[Data shown]
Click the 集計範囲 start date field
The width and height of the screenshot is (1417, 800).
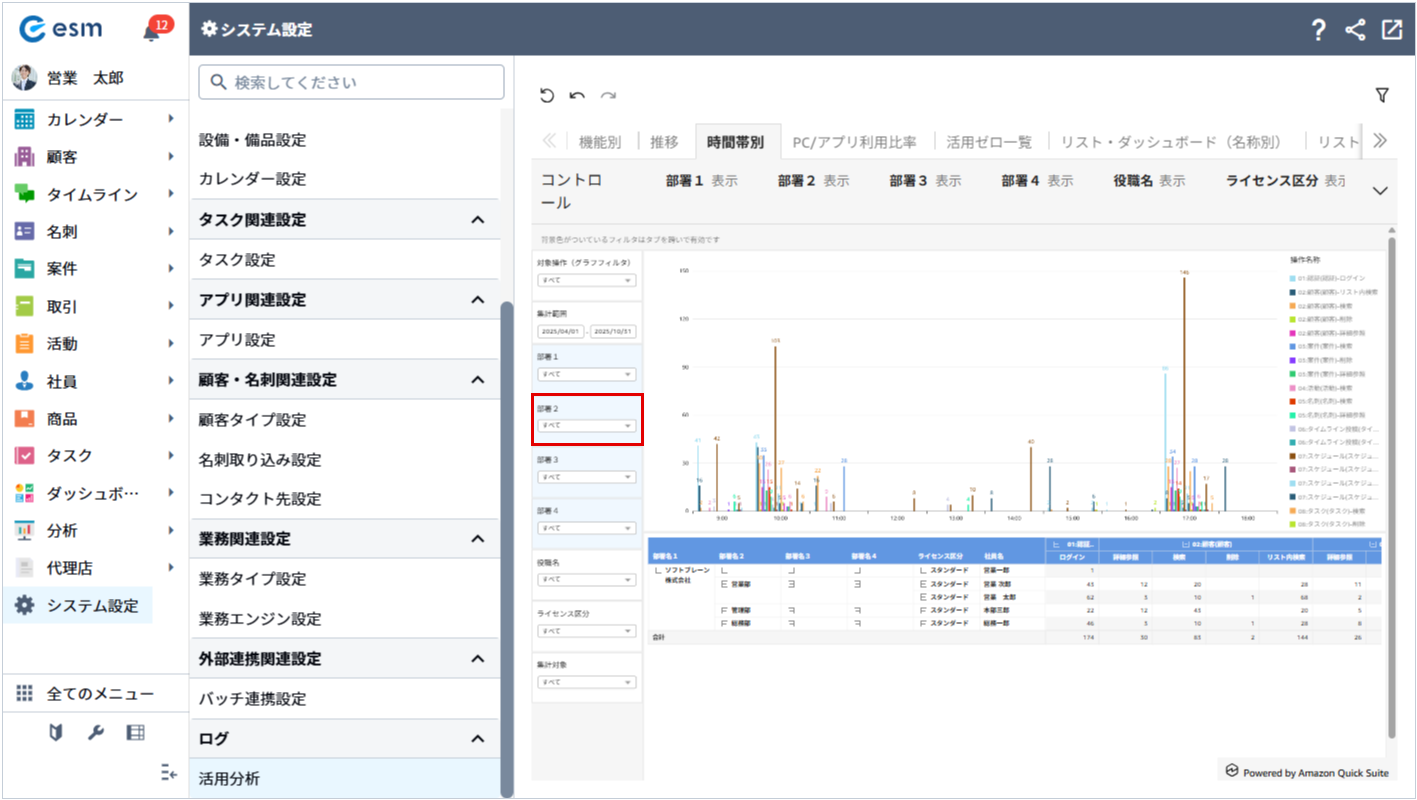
[/Data shown]
[Data shown]
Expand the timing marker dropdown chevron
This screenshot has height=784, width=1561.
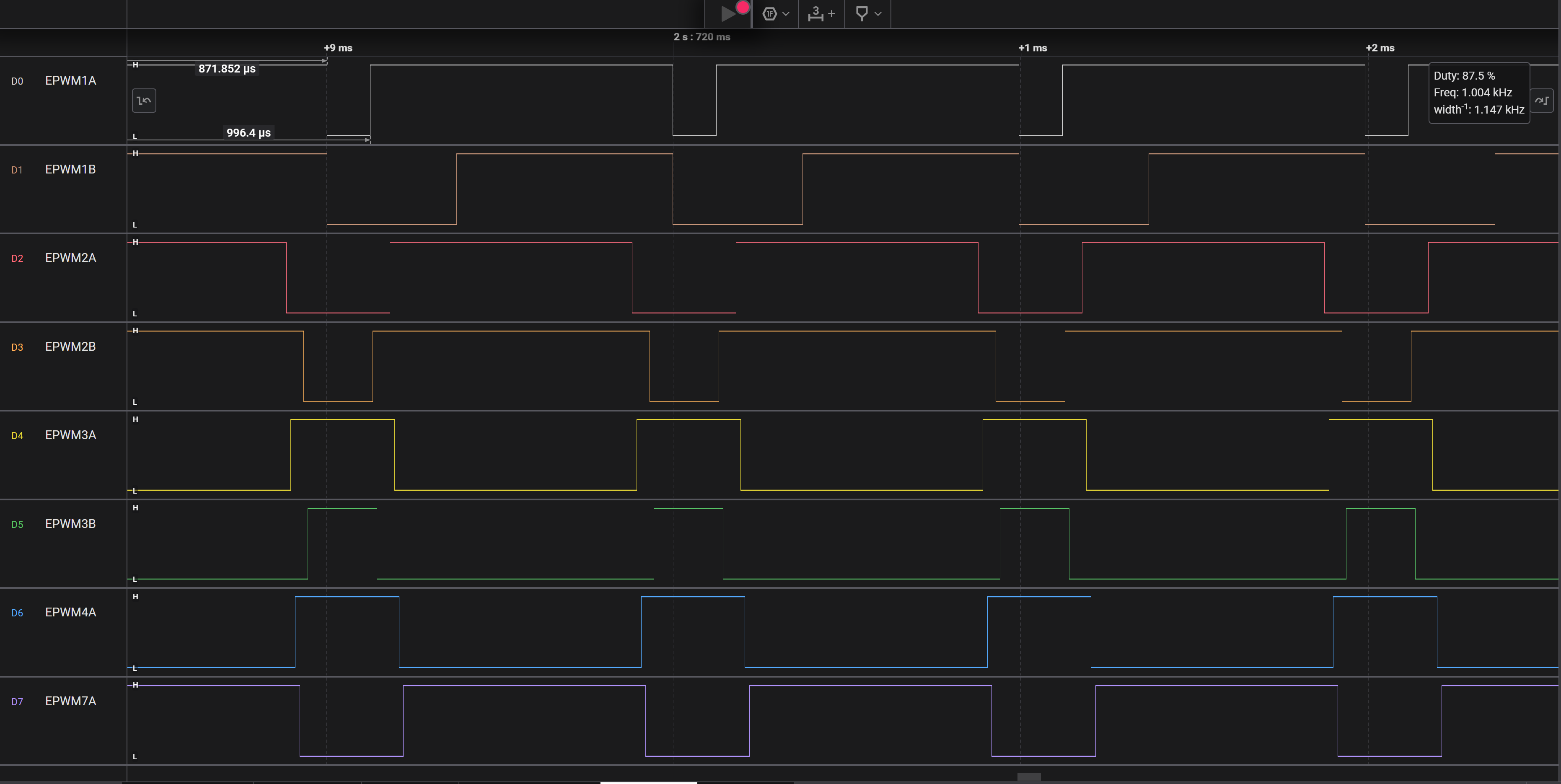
[/Data shown]
[Data shown]
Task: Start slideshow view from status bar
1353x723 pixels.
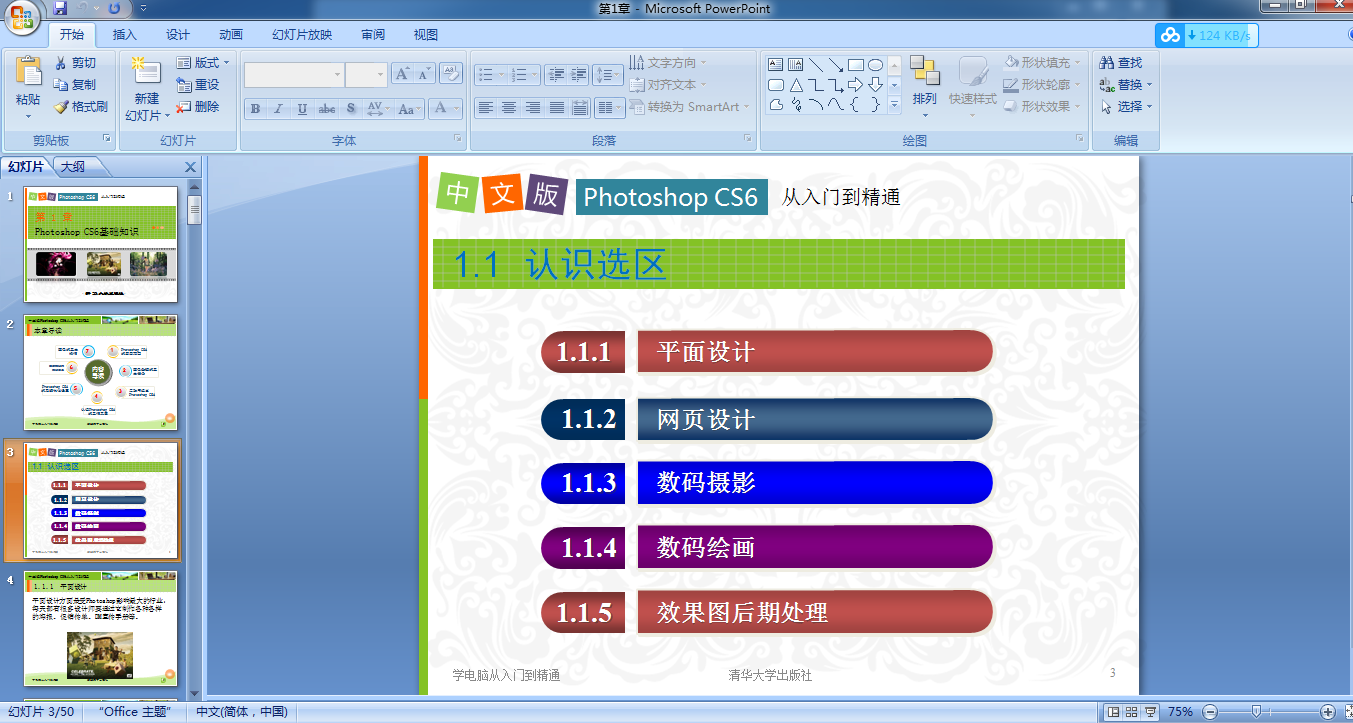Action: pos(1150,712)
[/Data shown]
§ **Task brief**
Of the entries above, transcribe exactly those lines that fall between the line containing "Expand the timing marker dropdown chevron" and the line containing "This screenshot has height=784, width=1561.", together with those two lines.

§ **Written solution**
Expand the timing marker dropdown chevron
This screenshot has height=784, width=1561.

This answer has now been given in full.